A Espanha não deve apresentar uma solicitação de resgate global até pelo menos meados de setembro, pois deve primeiro conhecer a ajuda proposta pelo Banco Central Europeu (BCE), disse nesta quarta-feira o banco Goldman Sachs em um relatório.
Madri, a quem o Eurogrupo já prometeu em junho uma ajuda de até 100 bilhões de euros para seus bancos - fragilizados pelo estouro da bolha imobiliária -, poderá ser obrigada a pedir em outubro um resgate mais completo de sua economia através de uma ação do BCE.
Como o presidente do BCE, Mario Draghi, enfatizou em sua conferência de imprensa de agosto, esta intervenção depende de uma solicitação, por parte dos governos da Eurozona, de uma ajuda do Fundo Europeu de Estabilidade Financeira (FEEF) e do Mecanismo Europeu de Estabilidade (MEE), e de que esses países aceitem as condições", recordou o Goldman Sachs.

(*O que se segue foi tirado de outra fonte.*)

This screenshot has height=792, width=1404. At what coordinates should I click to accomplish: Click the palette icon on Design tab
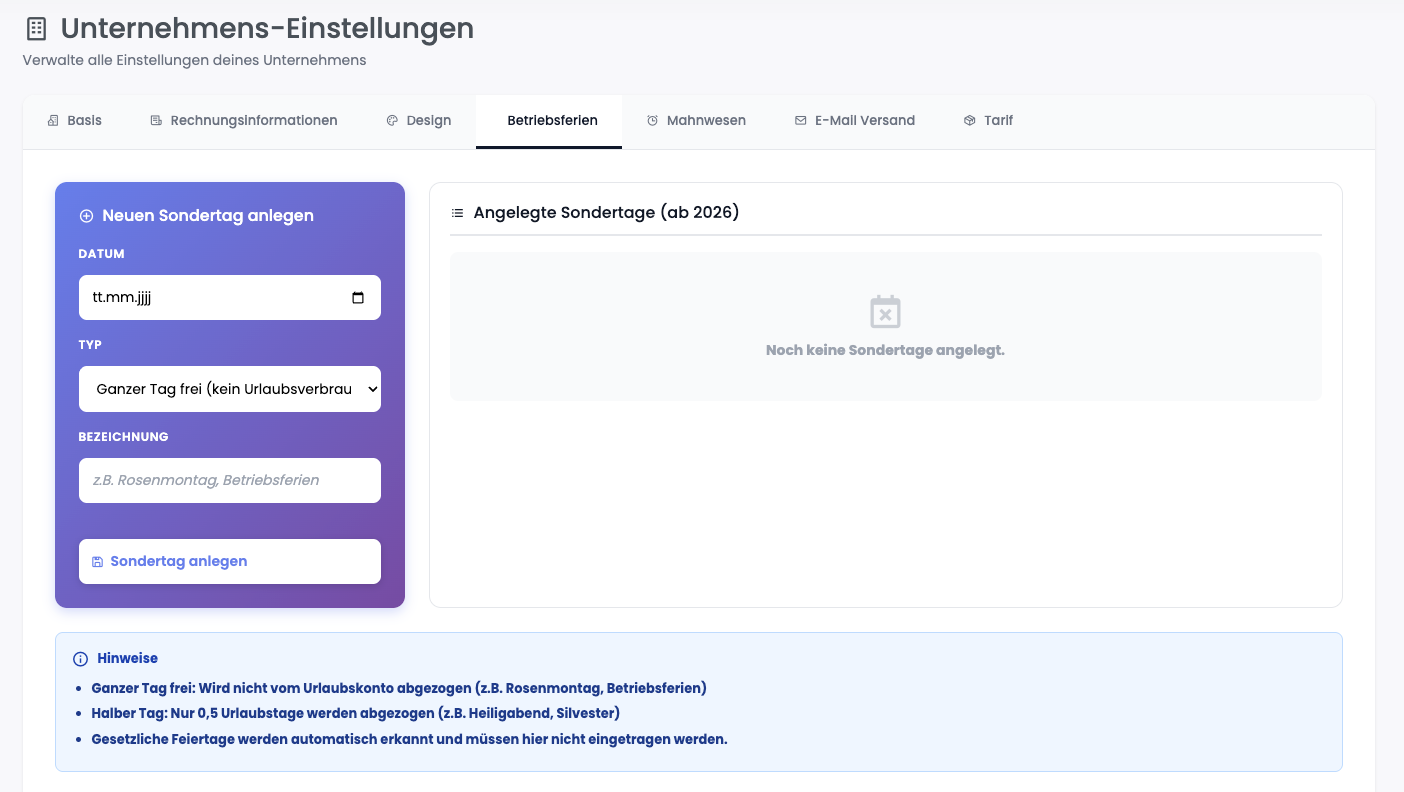click(x=392, y=121)
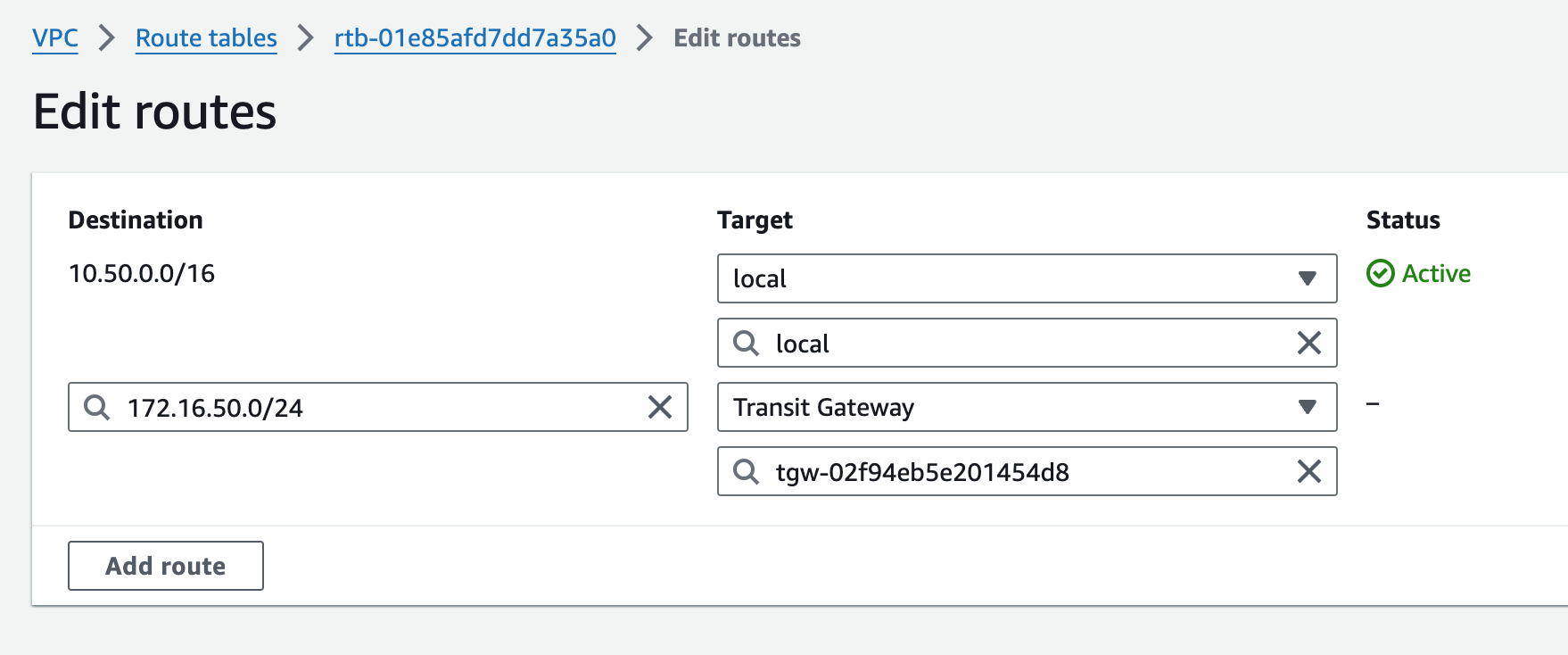Open the VPC breadcrumb link

coord(55,37)
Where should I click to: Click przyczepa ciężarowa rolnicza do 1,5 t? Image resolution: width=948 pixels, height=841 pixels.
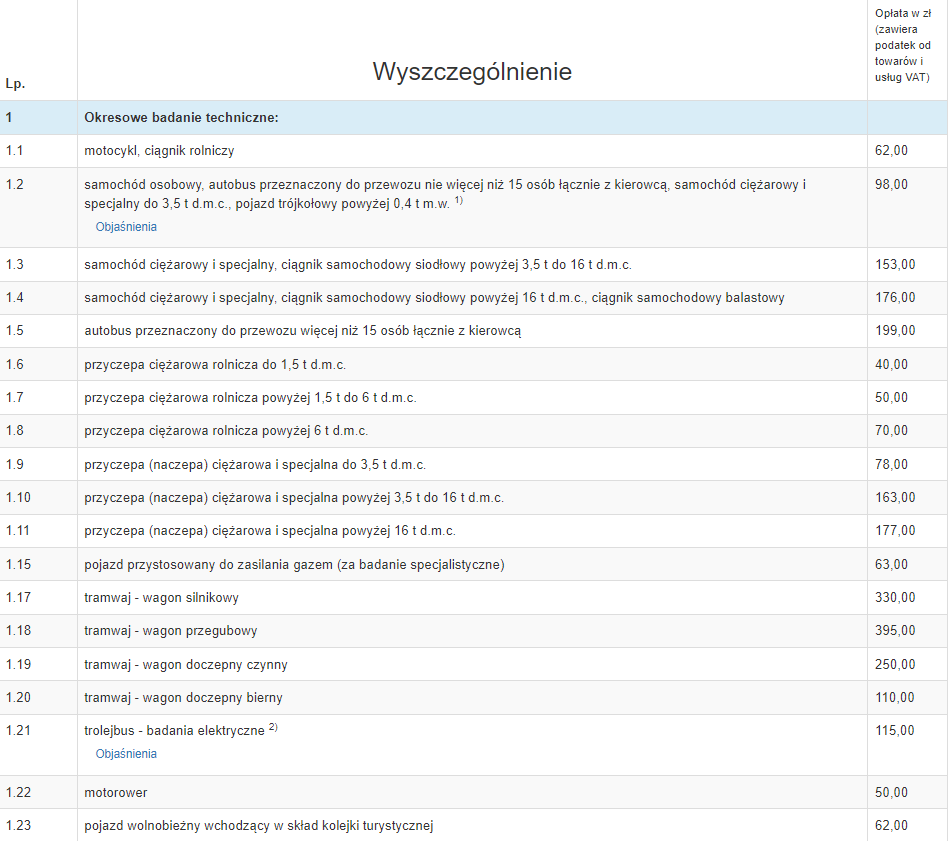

"As autoridades espanholas devem provavelmente ver o que oferece o BCE em termos de ajuda potencial", afirmou. O BCE celebrará sua reunião mensal de governadores no dia 6 de setembro e no dia 14 acontecerá em Chipre uma reunião informal do Eurogrupo - ministros de Finanças da Eurozona - que pode ser a ocasião para Madri formular seu pedido.
"Durante sua reunião de 6 de setembro, esperamos que o conselho de governadores do BCE anuncie os detalhes de suas novas medidas não convencionais invocadas por Draghi", disse o Goldman Sachs. Estas medidas poderiam incluir compras massivas de dívida pública dos Estados mais fragilizados da Eurozona, como Espanha e Itália. Uma opção que bate de frente com as reticências da Alemanha, motor da economia europeia.